19. The learned counsel for the respondent no.1, while not disputing the above proposition, submits that the learned Tribunal has, in fact, taken only the net salary of the respondent no.1 into account. He submits that, therefore, the learned Tribunal has balanced the deduction of income tax.
20. I find that the Impugned Award does not reflect any such adjustment/deduction of the income tax by the learned Tribunal. At the same time, I find merit in the submission of the learned counsel for the respondent no.1 that for determining the monthly income of the respondent no.1, his gross salary should have been taken into account by the learned Tribunal.
21. Accordingly, the Impugned Award on the compensation awarded to the respondent no. 1 towards “loss of income” is set aside. The matter is remanded back to the learned Tribunal to rework the compensation payable to the respondent no. 1 towards “loss of income” by taking the Gross Salary and by deducting the Income Tax payable therefrom, in terms of the judgment in Pranay Sethi (supra). Interest:
22. The last challenge of the appellant to the Impugned Award is on the rate of interest awarded by the learned Tribunal. The learned counsel for the appellant submits that interest @10% per annum awarded by the Impugned Award is exorbitant.

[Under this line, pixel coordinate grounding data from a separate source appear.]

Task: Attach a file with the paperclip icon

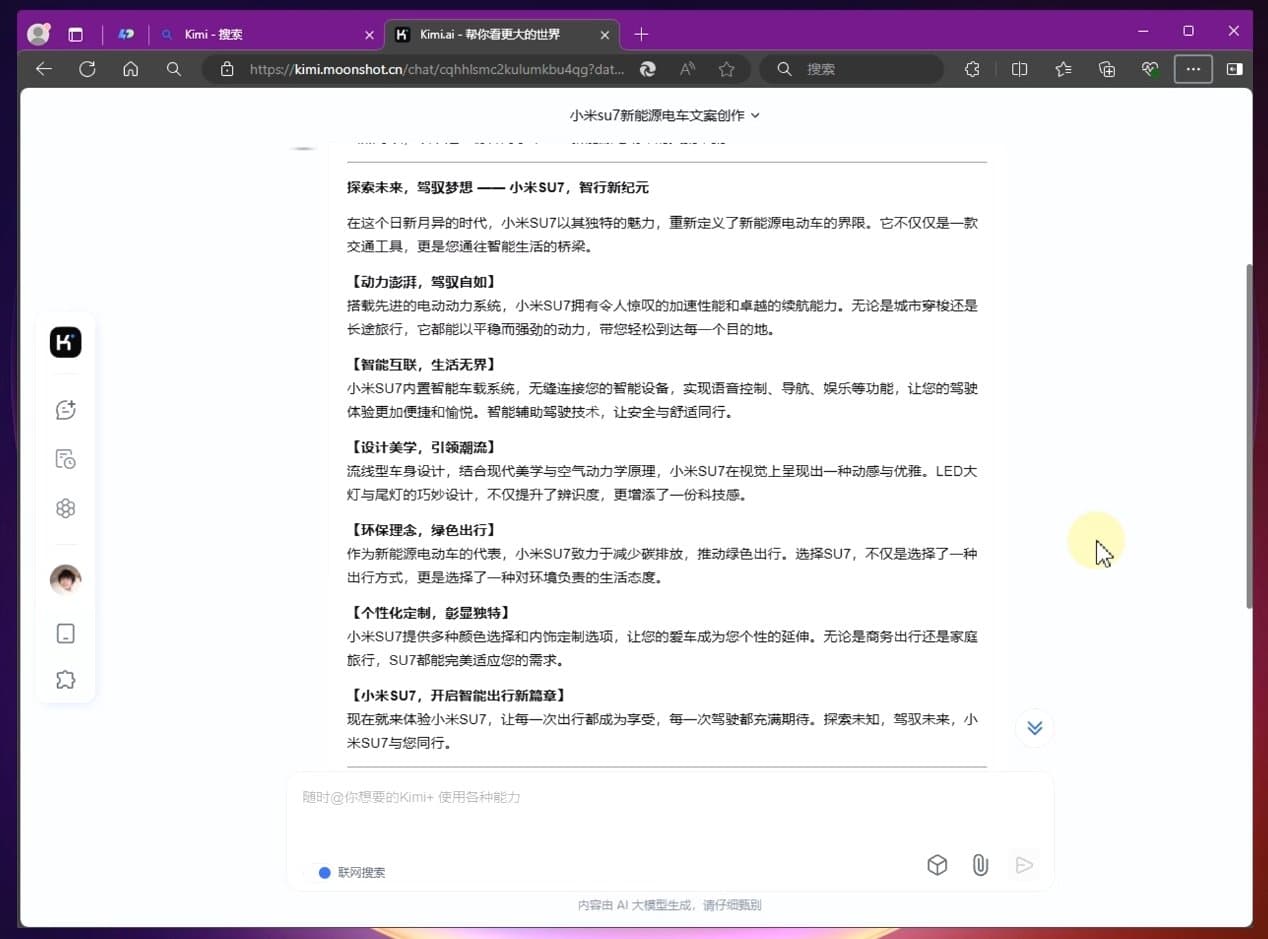Action: (980, 865)
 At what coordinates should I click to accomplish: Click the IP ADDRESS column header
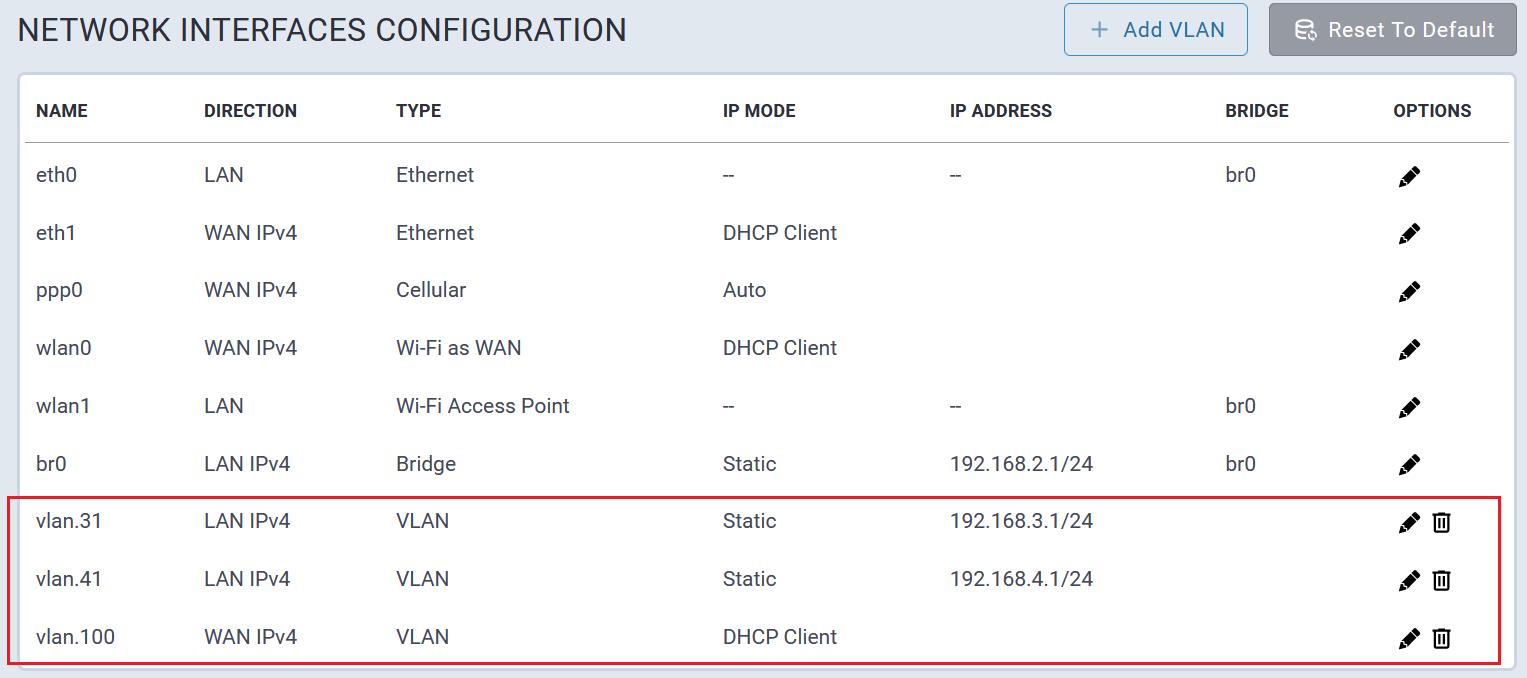click(x=1000, y=111)
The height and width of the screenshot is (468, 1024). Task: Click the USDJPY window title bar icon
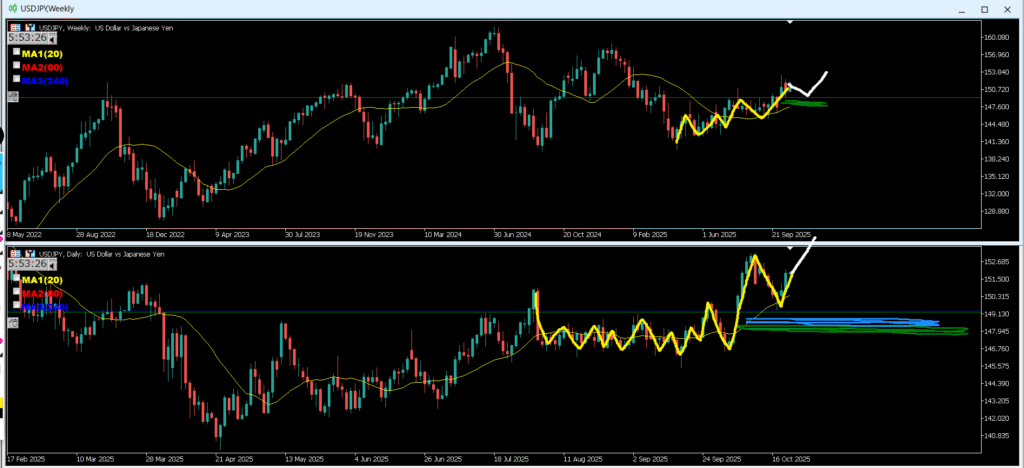click(10, 8)
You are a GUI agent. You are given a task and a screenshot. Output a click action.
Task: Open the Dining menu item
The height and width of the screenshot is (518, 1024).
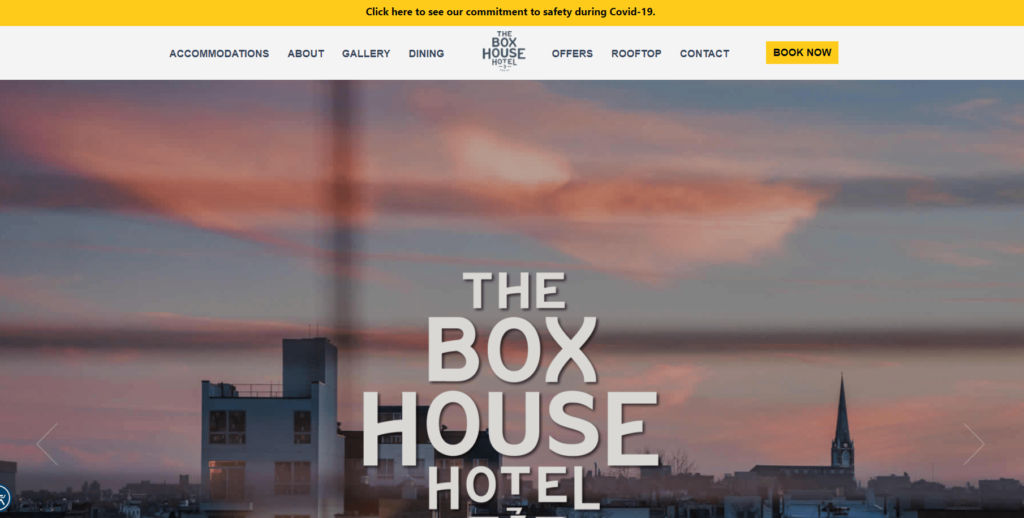coord(426,54)
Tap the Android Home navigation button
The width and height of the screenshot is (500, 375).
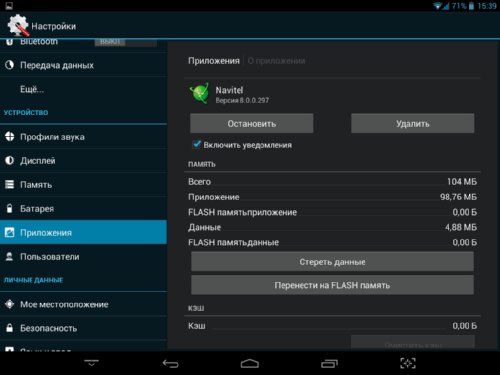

23. To a query put to the learned counsel for the appellant as to whether the rate of interest on fixed deposits that was prevalent as on the date of the accident or as on the date of the Award, has been placed on record, the learned counsel for the appellant fairly submits that the same has not been placed on record.
24. In the present case, the accident had taken place on 15.07.2010; the Impugned Award has been passed on 05.10.2015. The appellant has not placed on record any material by which it can be said that the rate of interest awarded by the learned Tribunal was exorbitant or not reasonable.
25. In view of the above and in the facts and circumstances of the present appeal, the challenge of the appellant to the rate of interest must fail. CONCLUSION:
26. In view of the above, the Impugned Award cannot sustain and is, accordingly, set aside. The Claim Petition is remanded to the learned Tribunal limited only to the fresh computation of compensation payable to the respondent no.1, after considering the modifications made by this order, and to release the compensation amount deposited by the appellant with the learned Tribunal pursuant to the order dated 03.02.2016 of this Court amongst the appellant and the respondent no. 1, accordingly.
27. The appellant and the respondent no.1 shall appear before the learned Tribunal on 21st September 2023.
28. The present appeal is allowed in the above terms. There shall be no order as to costs.
29. The statutory amount deposited by the appellant shall be released in favour of the appellant along with interest accrued thereon.